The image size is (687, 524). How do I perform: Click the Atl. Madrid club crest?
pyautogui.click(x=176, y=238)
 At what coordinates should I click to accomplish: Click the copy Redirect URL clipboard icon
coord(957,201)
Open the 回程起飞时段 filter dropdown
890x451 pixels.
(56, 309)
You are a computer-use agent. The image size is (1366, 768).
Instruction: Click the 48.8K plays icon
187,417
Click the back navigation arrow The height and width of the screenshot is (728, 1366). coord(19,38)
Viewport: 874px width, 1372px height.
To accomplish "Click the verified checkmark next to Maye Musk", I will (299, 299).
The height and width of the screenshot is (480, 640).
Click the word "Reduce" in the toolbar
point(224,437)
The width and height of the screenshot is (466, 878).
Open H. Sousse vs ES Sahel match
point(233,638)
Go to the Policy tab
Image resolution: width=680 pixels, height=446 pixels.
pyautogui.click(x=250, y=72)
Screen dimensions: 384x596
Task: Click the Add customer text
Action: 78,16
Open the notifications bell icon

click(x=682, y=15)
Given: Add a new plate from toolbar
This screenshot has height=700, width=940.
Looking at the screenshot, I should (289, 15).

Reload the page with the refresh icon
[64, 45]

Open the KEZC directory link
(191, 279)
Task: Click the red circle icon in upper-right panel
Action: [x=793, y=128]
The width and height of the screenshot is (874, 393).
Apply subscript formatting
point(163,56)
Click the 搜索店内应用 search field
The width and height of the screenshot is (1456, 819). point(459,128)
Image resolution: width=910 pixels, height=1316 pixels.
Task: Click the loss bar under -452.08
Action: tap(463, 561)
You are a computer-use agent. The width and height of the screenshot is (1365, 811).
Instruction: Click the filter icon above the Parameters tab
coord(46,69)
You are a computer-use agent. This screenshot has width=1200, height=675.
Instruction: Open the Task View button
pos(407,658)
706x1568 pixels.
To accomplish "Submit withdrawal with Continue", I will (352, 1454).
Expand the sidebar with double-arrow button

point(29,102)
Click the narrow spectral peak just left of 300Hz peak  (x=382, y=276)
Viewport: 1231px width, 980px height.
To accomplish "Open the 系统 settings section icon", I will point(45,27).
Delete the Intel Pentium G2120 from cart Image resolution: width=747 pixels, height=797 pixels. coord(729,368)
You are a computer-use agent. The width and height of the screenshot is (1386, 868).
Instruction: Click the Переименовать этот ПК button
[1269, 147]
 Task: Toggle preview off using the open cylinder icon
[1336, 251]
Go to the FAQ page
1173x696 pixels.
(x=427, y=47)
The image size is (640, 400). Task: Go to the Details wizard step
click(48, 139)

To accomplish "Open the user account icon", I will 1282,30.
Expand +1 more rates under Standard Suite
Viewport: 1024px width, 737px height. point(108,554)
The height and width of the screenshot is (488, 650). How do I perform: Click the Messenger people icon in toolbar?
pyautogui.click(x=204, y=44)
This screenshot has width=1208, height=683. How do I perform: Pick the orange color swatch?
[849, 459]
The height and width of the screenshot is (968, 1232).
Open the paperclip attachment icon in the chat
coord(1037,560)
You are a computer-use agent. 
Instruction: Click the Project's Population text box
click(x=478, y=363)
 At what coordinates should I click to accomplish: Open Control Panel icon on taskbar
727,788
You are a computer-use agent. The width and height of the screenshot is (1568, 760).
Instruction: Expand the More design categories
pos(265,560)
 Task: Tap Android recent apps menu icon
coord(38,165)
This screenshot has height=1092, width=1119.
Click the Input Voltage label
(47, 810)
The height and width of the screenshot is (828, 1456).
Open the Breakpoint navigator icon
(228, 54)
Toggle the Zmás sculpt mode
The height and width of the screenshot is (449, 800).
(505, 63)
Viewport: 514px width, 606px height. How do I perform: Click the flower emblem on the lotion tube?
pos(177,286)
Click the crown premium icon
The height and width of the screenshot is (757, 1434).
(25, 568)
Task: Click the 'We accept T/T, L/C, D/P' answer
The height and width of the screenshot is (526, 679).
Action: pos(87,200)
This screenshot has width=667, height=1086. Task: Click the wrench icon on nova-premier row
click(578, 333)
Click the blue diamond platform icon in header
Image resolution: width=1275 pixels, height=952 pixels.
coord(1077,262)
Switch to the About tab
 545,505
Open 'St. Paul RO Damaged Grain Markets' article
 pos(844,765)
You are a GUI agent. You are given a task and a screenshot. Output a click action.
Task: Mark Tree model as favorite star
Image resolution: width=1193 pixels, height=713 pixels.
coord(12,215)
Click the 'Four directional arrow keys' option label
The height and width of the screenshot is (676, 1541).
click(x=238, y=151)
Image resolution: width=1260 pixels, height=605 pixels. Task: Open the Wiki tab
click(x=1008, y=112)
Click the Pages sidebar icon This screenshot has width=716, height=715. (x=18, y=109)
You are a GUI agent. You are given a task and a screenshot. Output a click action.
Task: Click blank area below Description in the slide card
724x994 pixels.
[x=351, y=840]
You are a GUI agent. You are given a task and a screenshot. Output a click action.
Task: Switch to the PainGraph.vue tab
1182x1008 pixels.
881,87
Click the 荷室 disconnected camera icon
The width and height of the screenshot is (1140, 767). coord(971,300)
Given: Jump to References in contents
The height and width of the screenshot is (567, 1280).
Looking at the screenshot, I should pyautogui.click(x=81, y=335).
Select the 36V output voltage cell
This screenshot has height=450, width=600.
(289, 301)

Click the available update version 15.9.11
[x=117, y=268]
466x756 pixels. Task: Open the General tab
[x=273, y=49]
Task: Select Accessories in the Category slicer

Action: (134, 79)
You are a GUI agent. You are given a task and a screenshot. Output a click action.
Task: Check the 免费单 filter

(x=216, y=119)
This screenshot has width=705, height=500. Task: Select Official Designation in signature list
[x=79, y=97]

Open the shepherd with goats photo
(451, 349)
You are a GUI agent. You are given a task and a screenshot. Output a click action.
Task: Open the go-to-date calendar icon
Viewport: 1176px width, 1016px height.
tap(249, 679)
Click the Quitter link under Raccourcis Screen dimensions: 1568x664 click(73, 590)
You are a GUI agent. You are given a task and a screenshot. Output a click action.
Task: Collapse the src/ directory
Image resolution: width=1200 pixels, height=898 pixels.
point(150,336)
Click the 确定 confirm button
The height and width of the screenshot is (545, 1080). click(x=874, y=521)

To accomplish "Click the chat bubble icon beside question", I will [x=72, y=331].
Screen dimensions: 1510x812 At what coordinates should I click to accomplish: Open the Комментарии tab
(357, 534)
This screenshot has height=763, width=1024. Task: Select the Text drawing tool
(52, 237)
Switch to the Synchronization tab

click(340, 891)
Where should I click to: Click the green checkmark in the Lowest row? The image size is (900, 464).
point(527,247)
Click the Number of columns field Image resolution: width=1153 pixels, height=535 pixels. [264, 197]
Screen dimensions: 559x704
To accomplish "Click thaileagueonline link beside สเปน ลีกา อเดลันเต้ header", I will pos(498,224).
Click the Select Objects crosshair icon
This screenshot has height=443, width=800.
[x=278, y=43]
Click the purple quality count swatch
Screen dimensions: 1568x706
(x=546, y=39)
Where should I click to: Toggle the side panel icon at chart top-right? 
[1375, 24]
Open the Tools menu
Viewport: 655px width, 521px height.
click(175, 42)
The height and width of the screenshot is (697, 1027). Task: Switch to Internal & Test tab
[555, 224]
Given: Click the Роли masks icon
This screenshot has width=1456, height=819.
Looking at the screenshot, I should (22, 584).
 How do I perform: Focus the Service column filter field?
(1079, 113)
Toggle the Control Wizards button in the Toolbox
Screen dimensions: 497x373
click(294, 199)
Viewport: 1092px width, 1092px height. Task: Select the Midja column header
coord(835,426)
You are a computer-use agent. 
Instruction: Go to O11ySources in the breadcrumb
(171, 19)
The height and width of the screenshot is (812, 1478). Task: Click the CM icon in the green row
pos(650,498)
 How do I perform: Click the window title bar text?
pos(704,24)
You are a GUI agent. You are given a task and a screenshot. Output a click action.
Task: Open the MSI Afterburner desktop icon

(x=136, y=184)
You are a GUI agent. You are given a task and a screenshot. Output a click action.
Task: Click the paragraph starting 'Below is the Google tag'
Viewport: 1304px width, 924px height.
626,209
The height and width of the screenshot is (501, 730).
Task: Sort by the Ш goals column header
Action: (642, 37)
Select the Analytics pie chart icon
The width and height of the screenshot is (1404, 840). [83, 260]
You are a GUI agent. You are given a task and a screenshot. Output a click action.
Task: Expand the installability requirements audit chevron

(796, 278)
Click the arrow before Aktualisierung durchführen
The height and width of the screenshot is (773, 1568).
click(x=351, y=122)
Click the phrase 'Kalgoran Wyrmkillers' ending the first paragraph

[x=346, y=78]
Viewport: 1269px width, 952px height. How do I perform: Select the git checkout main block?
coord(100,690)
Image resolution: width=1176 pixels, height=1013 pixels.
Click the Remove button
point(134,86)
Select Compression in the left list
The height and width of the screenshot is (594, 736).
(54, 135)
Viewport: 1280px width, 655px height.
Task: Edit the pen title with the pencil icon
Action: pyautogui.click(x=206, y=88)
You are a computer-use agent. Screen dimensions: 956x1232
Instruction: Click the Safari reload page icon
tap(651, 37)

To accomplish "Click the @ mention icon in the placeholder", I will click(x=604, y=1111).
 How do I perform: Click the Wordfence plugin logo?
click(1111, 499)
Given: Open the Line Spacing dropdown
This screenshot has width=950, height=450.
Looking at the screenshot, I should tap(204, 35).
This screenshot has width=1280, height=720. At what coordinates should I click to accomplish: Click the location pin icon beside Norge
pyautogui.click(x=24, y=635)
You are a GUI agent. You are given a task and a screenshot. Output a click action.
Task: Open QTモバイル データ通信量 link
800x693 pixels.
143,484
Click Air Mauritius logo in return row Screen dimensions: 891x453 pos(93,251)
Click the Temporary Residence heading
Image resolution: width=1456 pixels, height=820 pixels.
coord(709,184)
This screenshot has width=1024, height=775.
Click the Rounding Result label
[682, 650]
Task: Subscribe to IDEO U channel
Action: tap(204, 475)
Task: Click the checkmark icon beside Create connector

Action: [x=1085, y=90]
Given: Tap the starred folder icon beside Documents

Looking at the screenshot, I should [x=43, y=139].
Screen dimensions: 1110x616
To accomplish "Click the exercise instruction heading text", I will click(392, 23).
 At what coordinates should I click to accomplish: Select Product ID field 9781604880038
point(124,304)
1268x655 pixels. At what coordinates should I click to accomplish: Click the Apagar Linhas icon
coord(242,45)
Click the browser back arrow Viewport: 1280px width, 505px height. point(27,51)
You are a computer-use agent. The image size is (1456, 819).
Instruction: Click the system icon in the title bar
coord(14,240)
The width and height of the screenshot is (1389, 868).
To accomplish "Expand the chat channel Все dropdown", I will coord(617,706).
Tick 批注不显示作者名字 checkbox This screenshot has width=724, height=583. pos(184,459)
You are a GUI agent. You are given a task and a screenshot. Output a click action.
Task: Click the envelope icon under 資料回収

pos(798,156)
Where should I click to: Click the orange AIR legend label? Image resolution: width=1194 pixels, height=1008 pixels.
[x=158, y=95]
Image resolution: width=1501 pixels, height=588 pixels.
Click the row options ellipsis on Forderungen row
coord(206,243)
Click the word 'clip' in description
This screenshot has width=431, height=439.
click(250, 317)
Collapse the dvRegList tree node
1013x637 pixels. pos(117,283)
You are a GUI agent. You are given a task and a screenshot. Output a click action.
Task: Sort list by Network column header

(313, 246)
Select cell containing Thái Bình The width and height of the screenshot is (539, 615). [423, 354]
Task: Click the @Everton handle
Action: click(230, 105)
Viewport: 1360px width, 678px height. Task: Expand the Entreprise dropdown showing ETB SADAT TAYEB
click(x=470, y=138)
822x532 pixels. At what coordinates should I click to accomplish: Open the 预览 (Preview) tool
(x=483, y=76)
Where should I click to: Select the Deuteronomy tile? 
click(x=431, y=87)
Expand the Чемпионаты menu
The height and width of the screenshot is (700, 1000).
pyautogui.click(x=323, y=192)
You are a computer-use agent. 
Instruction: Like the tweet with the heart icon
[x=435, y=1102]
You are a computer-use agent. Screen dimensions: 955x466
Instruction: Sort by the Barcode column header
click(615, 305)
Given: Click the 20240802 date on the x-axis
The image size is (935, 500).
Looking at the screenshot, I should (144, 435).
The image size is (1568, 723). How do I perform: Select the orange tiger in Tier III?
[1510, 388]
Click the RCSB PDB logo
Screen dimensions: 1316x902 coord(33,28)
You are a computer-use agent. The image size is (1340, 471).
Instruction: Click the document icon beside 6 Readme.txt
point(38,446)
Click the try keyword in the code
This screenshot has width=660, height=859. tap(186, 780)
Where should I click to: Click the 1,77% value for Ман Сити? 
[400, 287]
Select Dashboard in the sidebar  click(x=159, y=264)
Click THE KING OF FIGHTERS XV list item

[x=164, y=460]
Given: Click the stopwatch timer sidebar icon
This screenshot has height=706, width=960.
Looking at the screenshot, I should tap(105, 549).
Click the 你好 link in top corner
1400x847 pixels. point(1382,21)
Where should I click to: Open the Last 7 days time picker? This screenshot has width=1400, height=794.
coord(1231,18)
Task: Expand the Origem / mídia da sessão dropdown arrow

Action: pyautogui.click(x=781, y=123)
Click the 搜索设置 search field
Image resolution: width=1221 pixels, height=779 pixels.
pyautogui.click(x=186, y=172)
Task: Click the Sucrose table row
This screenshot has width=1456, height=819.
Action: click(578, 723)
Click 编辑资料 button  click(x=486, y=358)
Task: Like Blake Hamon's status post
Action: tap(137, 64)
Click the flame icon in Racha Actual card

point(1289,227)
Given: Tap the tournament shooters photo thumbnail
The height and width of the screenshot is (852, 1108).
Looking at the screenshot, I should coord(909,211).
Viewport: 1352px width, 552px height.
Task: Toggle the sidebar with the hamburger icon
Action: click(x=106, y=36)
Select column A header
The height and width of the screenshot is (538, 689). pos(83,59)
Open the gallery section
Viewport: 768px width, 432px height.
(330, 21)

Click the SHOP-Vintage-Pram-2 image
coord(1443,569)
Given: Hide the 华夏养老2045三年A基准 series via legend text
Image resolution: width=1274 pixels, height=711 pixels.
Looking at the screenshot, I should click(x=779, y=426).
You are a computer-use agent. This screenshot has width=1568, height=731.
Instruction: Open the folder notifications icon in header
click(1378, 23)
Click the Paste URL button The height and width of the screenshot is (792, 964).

☆ ☆ ☆ ☆

Directive - Return the material verbatim, starting at the line that contains "Open 'St. Paul" and ending with the line that contains "Click the Pages".

Response -
Open 'St. Paul RO Damaged Grain Markets' article
 pos(844,765)
You are a GUI agent. You are given a task and a screenshot. Output a click action.
Task: Mark Tree model as favorite star
Image resolution: width=1193 pixels, height=713 pixels.
coord(12,215)
Click the 'Four directional arrow keys' option label
The height and width of the screenshot is (676, 1541).
click(x=238, y=151)
Image resolution: width=1260 pixels, height=605 pixels. Task: Open the Wiki tab
click(x=1008, y=112)
Click the Pages sidebar icon This screenshot has width=716, height=715. (x=18, y=109)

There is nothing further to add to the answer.